Last night's runway event was also lots of fun.  Each model walked through the crowd slowly, turning on three different marks.  There's a video being made too!

 (Above:  Sierra Hampton at ecoFAB Trash Couture.)

There were also professional photographers shooting during the show ...

... but also before the show.  Each modeled garment had several minutes in front of the camera with a black back drop.  I'm sure ecoFAB will be sharing images soon.  I did manage to acquire some beforehand ... like the one of Claire Richards Rapp above by Mike Lewis.

After the show, the audience got to mingle with the models and designers.  Lots of photos were taken and everyone was so interested in the unique materials and construction methods.

(Above:  Sierra Hampton wearing The Red Carpet Dress standing with my coordinated 2D piece, A Night on the Runway [digital art in a bottle cap embellished frame] and my 3D coordinated artwork, Red: A Biomorphic Abstraction [fiber ... more carpet from the 2018 Philadelphia Museum of Art Craft Show].)

Even though the show is over, some of the garments will be available for viewing in the twelve storefront windows at the Tapp's Art Center here in Columbia.  Designers were asked to create 2D and 3D coordinated artwork for this window installation opportunity.  This artwork was on view last night inside Tapp's.

(Above:  Three niches with my coordinating artwork.)

This is what most of my work looked like.  Missing is A Picture of a Plant which was hanging on another wall across from these three niches.  It will all be moved into the large, corner window at Main and Blanding Streets on Tuesday.  I can't wait to recreate a unique environment for this!


Caryquilter said...

Thank you for sharing the story behind the three recycled garments.
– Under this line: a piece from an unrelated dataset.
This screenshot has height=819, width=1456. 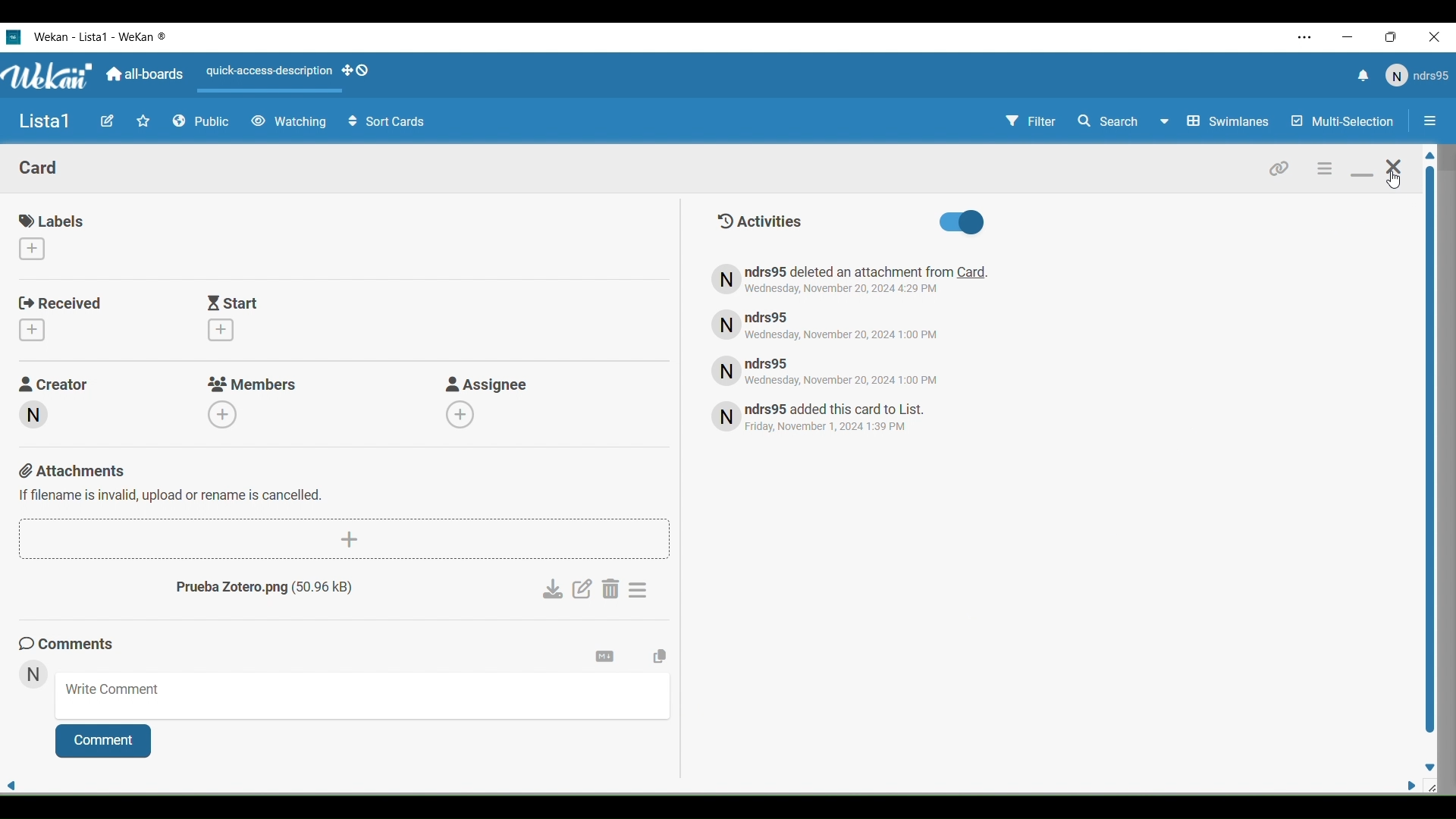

They are an inspiration, and so are you.

Christine said...

Wow! What an experience. I loved every minute of this post.

Christine said...

Wow! What an experience. I loved every minute of this post.

Ann Scott said...

Beautiful and fun post, thank you for sharing!

Meanqueen said...

I had to laugh at this post. I too raid the bins in our churchyard. It's amazing what people throw away, especially between January and April. I have thought about using the petals for art projects, but I usually stick the flowers in my own garden.